Mr. Minister, I know that you are ⁇ sensitive to the balance between men and women, so I have full confidence that work will continue. An example of this is the SheDecides campaign.
In particular, two points of attention in the resolution may require additional policy.
First, data can only be collected and analyzed to the extent that there is sufficient knowledge and capacity. Therefore, it is important that the policy keep an eye on and invest in adequate statistical services. This does not only apply to our country. I know that for twenty years the gender service has been manned by two persons and that none have been added, although the tasks are increasing. This also applies to the statistical capacity in the partner countries. Without statistical knowledge, the risk remains high that certain groups and their needs remain invisible in the statistics.
Therefore, and that is my second point, budgetary resources are also needed to invest in gender equality in developing countries. One of the questions in the resolution concerns the budgetary map of the gender dimension of Belgian Development Cooperation. This has the advantage of allowing Parliament to see whether sufficient resources are allocated to gender policies and whether those resources are used efficiently. Finally, it also provides an opportunity to assess whether SDG 5, the Sustainable Development Goal 5, on women and empowerment, is steadily complied with.
Mr. Minister, you can count on our support to map and increase these budgetary resources. Therefore, it remains important to provide specific and adequate resources for gender equality because women, especially in developing countries, are the engine of change.
Minister Alexander De Croo ⚙
Mr. Speaker, I would like to briefly express my support for this resolution.

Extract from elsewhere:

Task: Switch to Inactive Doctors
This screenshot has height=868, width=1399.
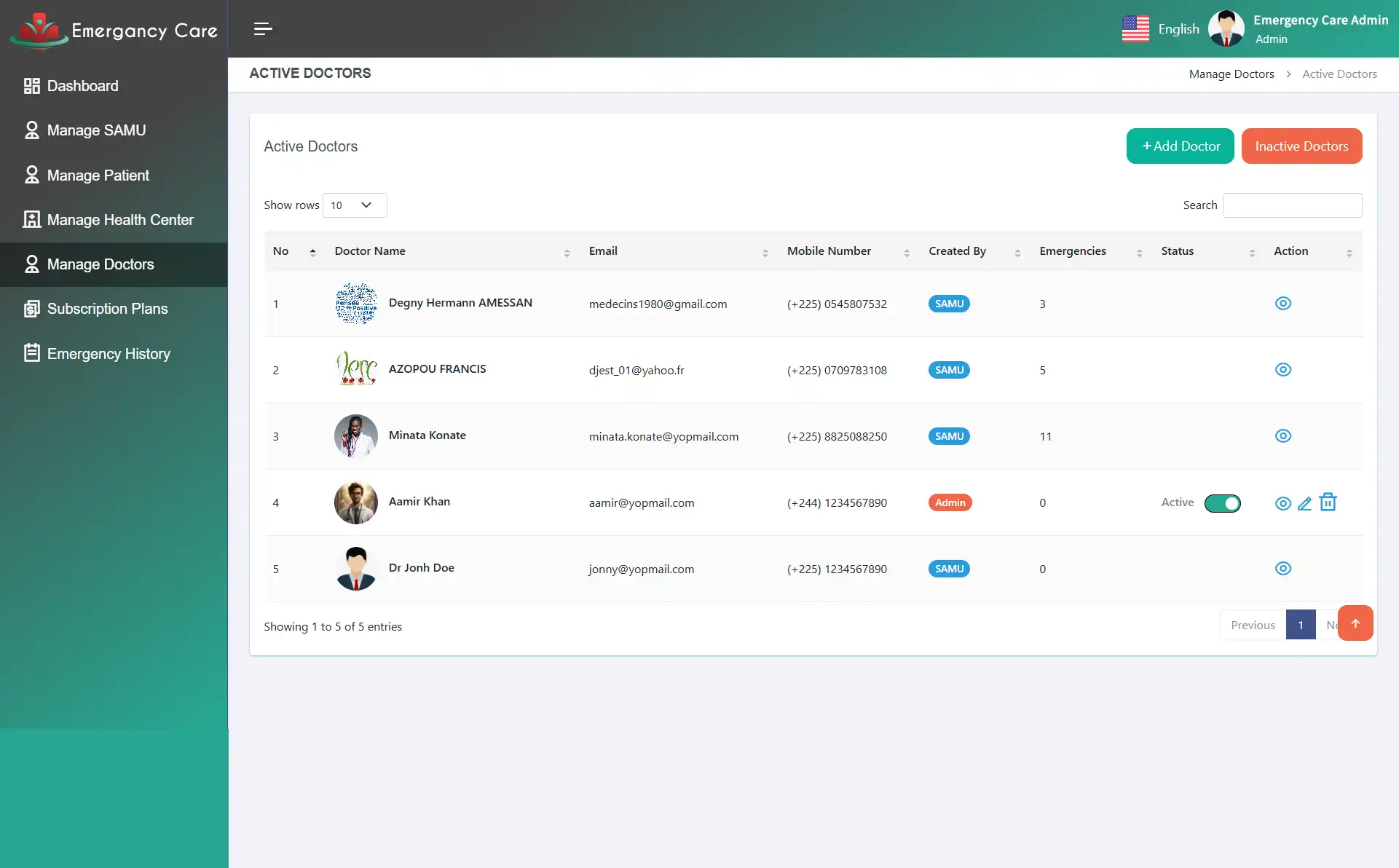Action: click(x=1302, y=146)
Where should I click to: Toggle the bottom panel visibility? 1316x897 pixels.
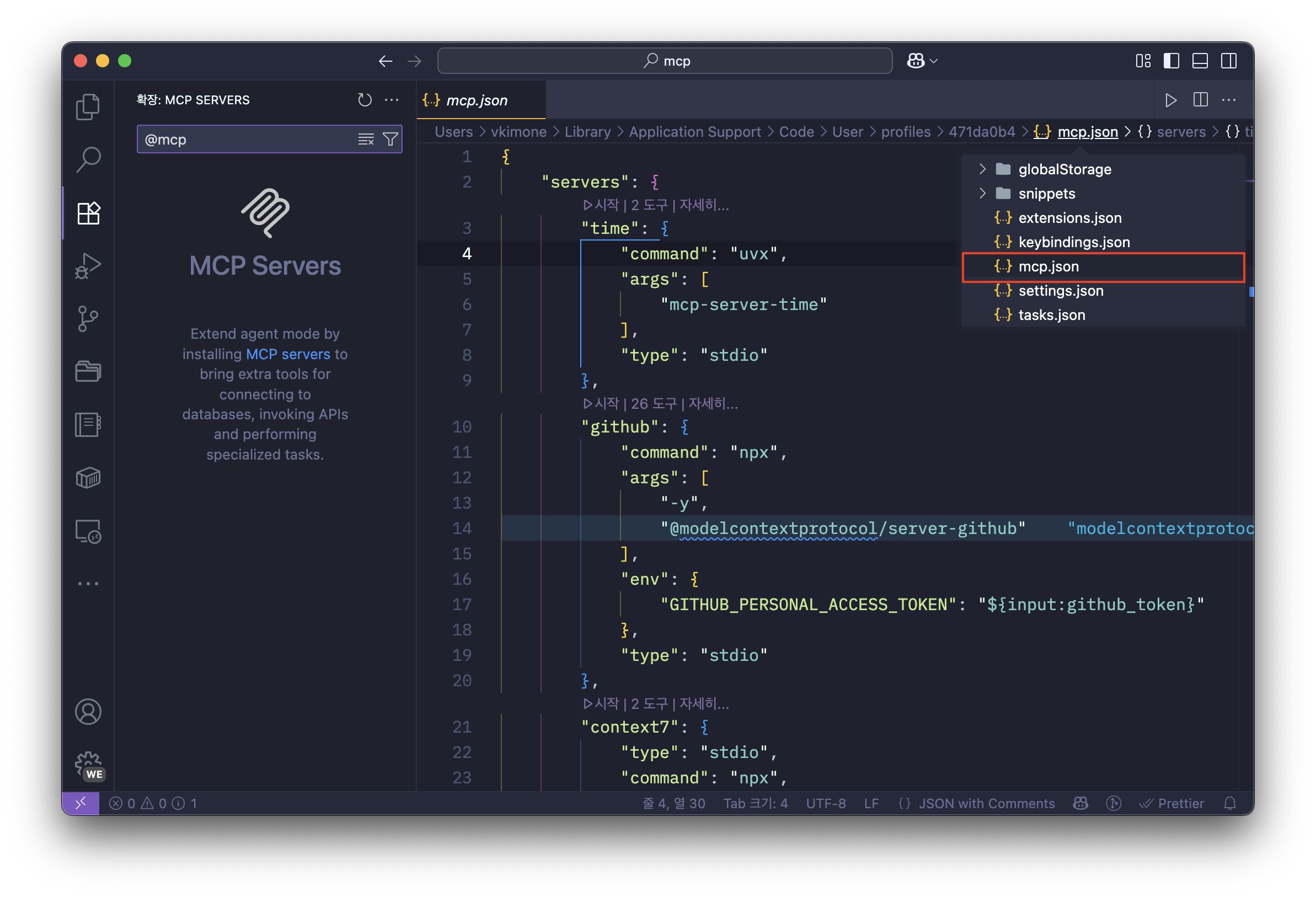click(x=1200, y=61)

I think most of the elements are mentioned. I have a few other points of attention. As most speakers have said, gender equality is one of the priorities of Belgian development policy. In all the analyses of the OECD-DAC, Belgium scores relatively well. About 60 % of the programmes and interventions we carry out have a gender dimension, and that percentage is much higher than the European average.

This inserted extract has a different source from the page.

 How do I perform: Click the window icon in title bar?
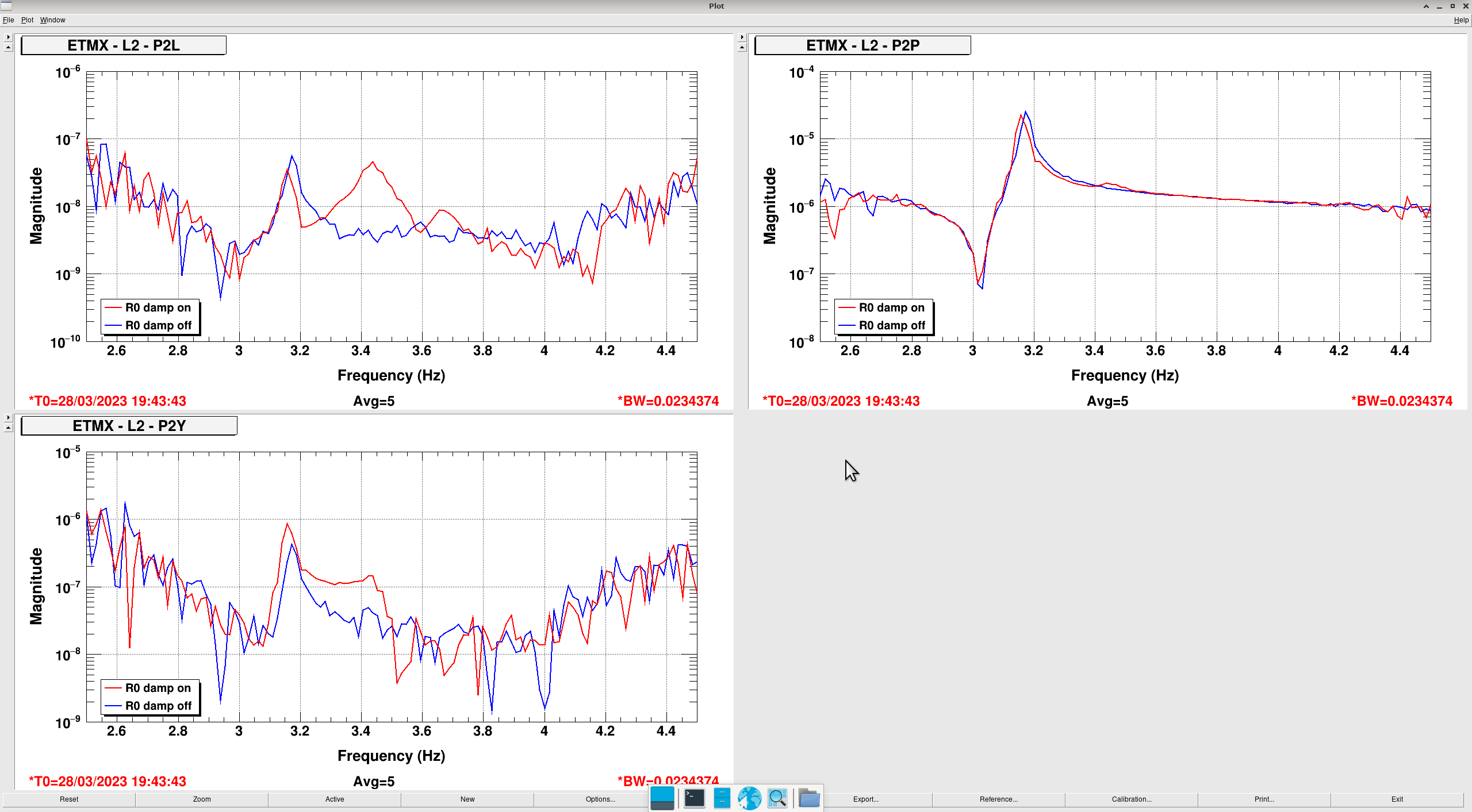[x=6, y=6]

I fully agree that we need to seek more data, that we need to better track our interventions and that we need to have better gender-based and differentiated data to measure the impact of our interventions. We are absolutely willing to make additional efforts to better differentiate the data.
Gender budgeting is also mentioned in the resolution. The DGD will organize a training on this subject this year.
I am ⁇ pleased that this resolution, proposed by Mrs. Pehlivan, can be unanimously approved by Parliament. Thank you for the beautiful work.